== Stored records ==
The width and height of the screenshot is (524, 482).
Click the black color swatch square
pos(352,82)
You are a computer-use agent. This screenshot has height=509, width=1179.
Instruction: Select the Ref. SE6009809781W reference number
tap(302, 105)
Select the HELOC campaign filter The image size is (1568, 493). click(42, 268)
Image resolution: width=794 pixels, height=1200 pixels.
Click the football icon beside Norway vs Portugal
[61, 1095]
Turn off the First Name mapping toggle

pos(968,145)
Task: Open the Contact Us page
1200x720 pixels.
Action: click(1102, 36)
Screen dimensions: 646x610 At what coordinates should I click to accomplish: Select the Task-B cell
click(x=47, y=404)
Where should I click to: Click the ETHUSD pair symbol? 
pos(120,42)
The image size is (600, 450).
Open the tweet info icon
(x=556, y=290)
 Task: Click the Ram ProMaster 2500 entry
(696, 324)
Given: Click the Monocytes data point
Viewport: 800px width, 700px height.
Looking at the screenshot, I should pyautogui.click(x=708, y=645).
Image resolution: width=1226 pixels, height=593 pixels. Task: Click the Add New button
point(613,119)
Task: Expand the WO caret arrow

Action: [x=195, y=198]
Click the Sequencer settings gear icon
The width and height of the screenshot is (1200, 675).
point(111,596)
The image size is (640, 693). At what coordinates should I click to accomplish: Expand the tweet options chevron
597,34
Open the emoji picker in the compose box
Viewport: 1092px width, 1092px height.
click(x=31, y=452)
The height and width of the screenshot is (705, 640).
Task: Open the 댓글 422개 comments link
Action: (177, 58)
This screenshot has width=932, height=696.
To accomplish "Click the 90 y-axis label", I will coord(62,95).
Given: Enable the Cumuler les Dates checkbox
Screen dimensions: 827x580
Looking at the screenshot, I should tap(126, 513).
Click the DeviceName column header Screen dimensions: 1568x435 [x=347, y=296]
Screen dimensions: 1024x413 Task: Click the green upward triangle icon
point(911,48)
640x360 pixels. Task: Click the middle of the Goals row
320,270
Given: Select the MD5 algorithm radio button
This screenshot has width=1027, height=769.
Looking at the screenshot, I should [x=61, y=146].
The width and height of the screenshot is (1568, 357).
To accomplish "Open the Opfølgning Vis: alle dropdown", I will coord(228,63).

== Task goal ==
Repeat exactly the lines above, starting with the first line of the records and finishing with the line holding "Select the HELOC". Add no other line.

== Written solution ==
The width and height of the screenshot is (524, 482).
Click the black color swatch square
pos(352,82)
You are a computer-use agent. This screenshot has height=509, width=1179.
Instruction: Select the Ref. SE6009809781W reference number
tap(302, 105)
Select the HELOC campaign filter The image size is (1568, 493). click(42, 268)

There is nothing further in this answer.